Assessing Short Answers in Indonesian Using Semantic Text Similarity Method and Dynamic Corpus

Automatic assessment of short answers is one of the Computer Assisted Test works that can assess answers in natural language. Several methods have been used to create a system capable of assessing short answers that are close to human markings. In Indonesian, it might be easy to use string-based similarity methods by matching keywords, as has been done in previous studies. However, short answers have characteristics that focus on content, question type, and answer length, which cannot be accommodated only by string-based methods. This study aims to implement a hybrid method using corpus and string-based similarities. The Semantic Text Similarity (STS) method was used in this study to assess short answers in Indonesian. The STS method consists of three combinations of similarity methods, namely Normalized and Modified Longest Common Subsequence, Second Order Co-occurrence Pointwise Mutual Information, and Common Word Order Similarity.

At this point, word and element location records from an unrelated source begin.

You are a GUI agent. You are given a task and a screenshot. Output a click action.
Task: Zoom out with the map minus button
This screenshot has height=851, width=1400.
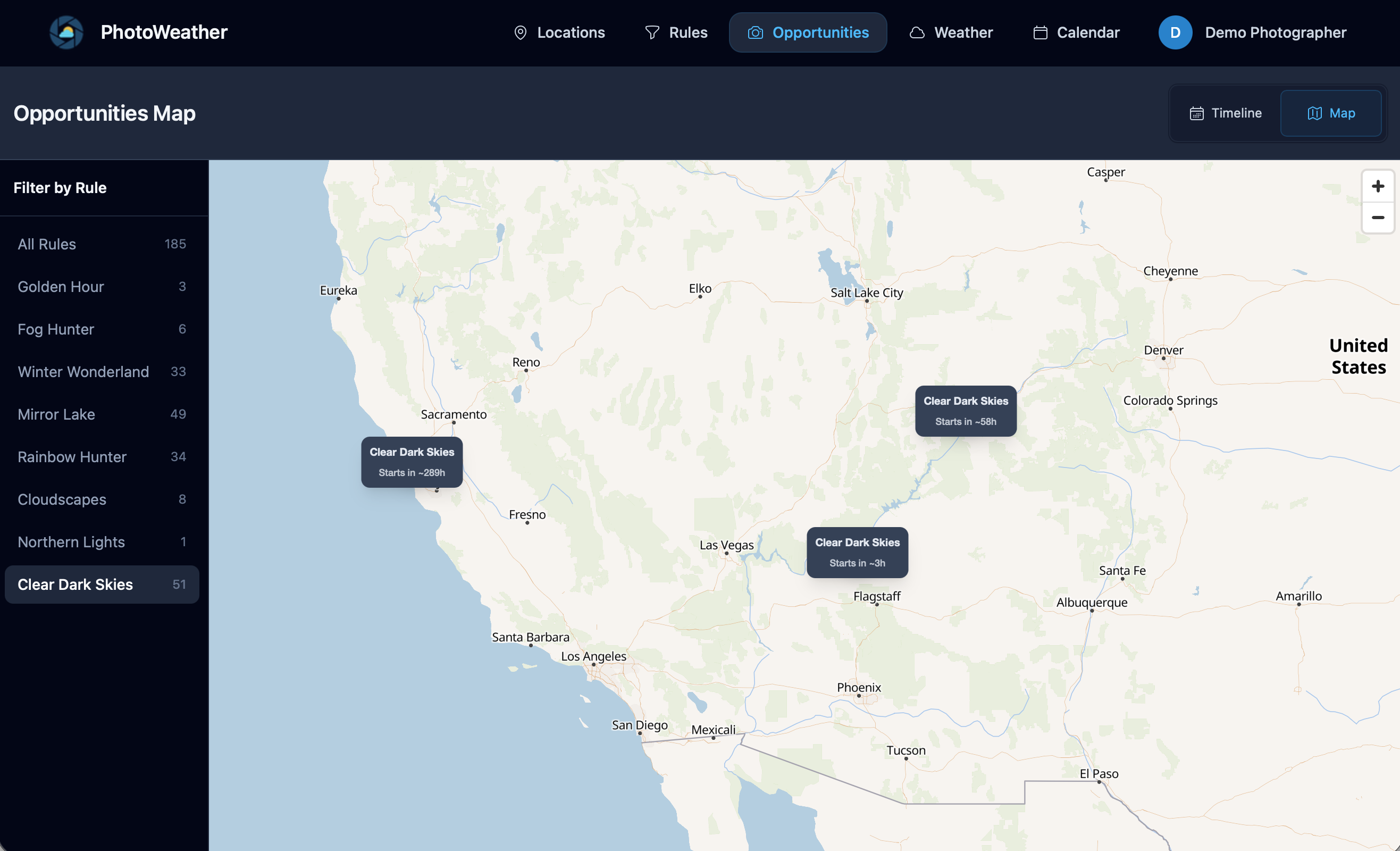pyautogui.click(x=1377, y=218)
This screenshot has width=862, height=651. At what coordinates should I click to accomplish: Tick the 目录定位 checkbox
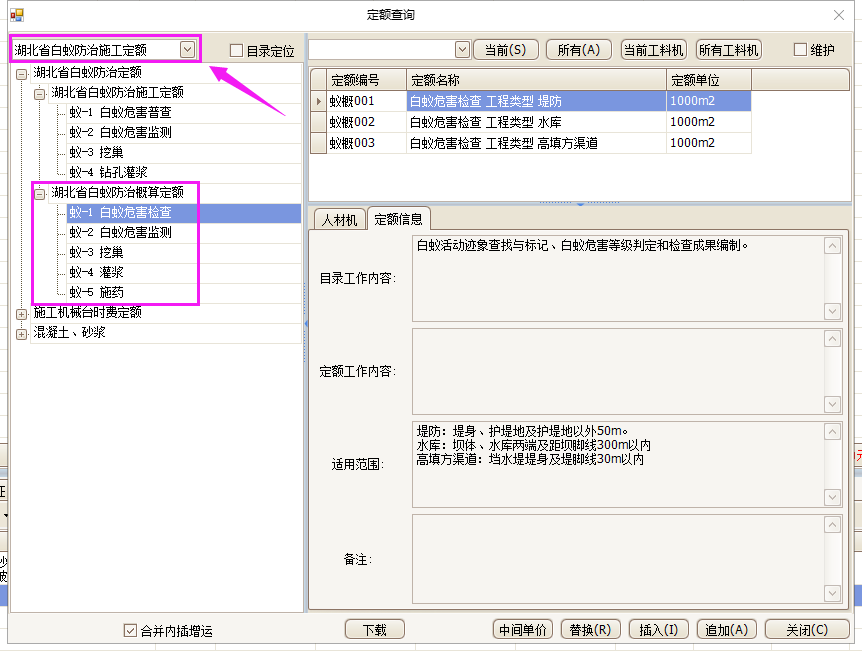[237, 50]
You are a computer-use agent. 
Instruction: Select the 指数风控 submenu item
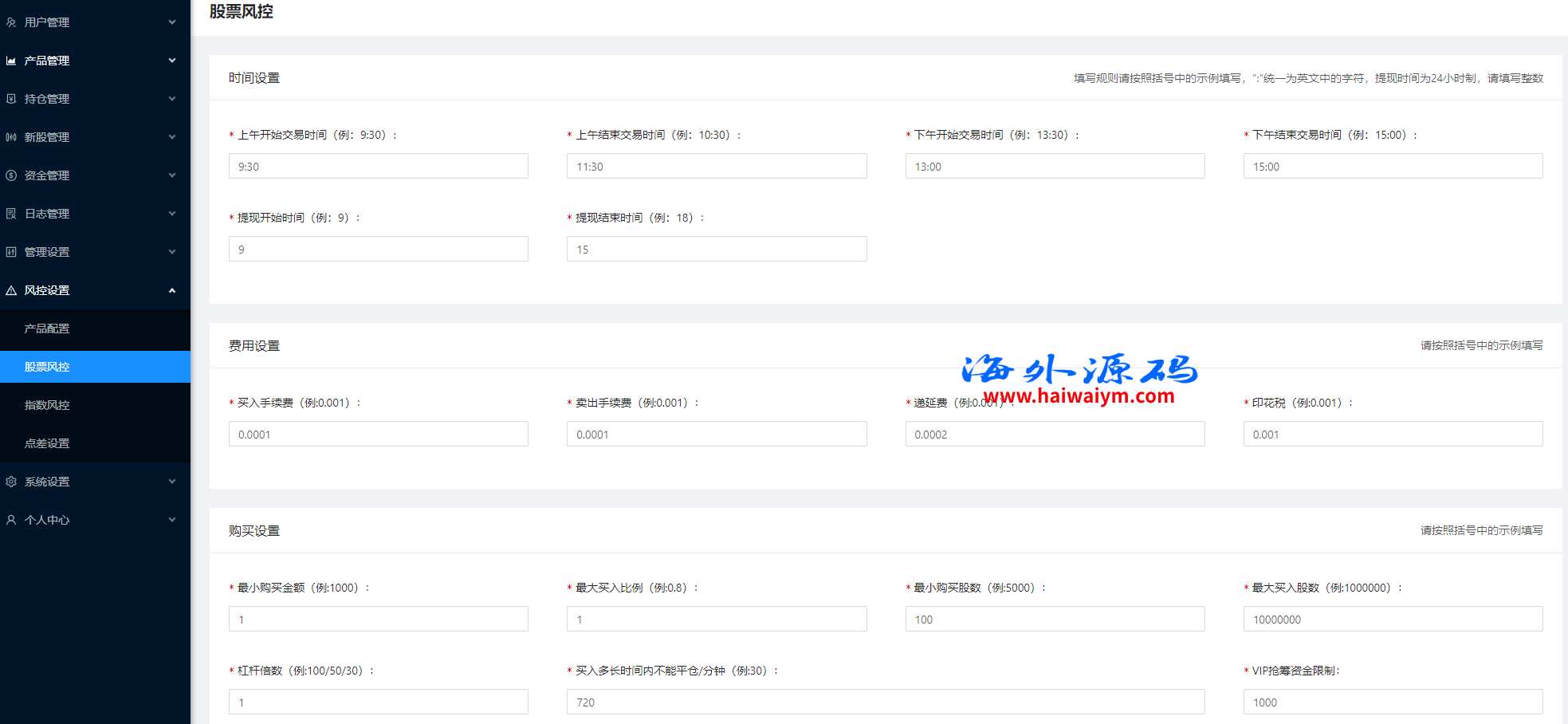click(x=47, y=405)
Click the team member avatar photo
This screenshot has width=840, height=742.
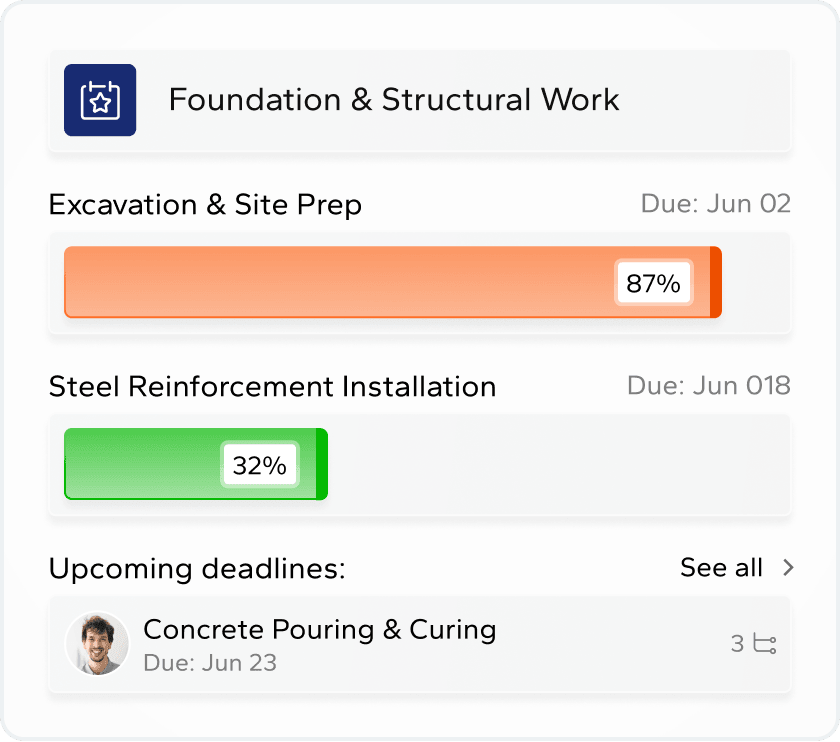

We also use a dynamic corpus with the advantage of being relatively small and adaptable to the learning domain. The Gensim Module is used to generate a dynamic corpus. The dynamic corpus uses the top five answers from students obtained from the Gensim module. The STS method is compared with the Cosine Similarity method since Cosine Similarity is the most commonly used method to assess answers in Indonesian. The results show that the STS method can outperform the Cosine Similarity method based on the Mean Absolute Error value, but still not outperformed in terms of correlation.